::: PROVIDED MATERIAL

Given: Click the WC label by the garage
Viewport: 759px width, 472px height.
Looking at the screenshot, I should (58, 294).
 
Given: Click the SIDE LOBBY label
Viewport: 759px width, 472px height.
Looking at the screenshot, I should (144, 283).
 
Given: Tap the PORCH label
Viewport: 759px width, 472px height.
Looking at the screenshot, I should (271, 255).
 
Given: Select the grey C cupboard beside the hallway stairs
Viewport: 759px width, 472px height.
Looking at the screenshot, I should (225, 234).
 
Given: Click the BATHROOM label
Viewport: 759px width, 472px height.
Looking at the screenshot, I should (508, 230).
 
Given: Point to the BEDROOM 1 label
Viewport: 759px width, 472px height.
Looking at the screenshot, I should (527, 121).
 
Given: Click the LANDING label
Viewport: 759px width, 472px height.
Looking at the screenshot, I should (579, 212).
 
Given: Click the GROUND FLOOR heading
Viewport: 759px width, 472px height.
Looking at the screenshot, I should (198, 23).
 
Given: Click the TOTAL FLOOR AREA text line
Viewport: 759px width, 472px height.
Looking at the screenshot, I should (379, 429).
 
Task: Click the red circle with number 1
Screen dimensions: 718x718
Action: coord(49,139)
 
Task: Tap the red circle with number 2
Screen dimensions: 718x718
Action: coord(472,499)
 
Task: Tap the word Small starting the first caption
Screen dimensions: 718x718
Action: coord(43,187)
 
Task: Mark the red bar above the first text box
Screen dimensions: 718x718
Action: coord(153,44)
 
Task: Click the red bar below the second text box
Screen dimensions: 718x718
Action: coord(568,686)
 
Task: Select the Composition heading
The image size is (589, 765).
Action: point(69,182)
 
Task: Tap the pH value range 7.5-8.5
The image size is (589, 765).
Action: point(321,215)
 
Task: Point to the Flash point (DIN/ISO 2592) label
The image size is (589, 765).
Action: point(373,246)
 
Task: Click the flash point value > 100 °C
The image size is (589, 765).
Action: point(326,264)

::::::

**PROBLEM REQUIREMENTS**
Return, word for word, every line of the material from the line containing "Task: Point to" through the final line of the material, both included.

**RESPONSE TO THE EXERCISE**
Task: Point to the Flash point (DIN/ISO 2592) label
The image size is (589, 765).
Action: point(373,246)
 
Task: Click the flash point value > 100 °C
The image size is (589, 765).
Action: point(326,264)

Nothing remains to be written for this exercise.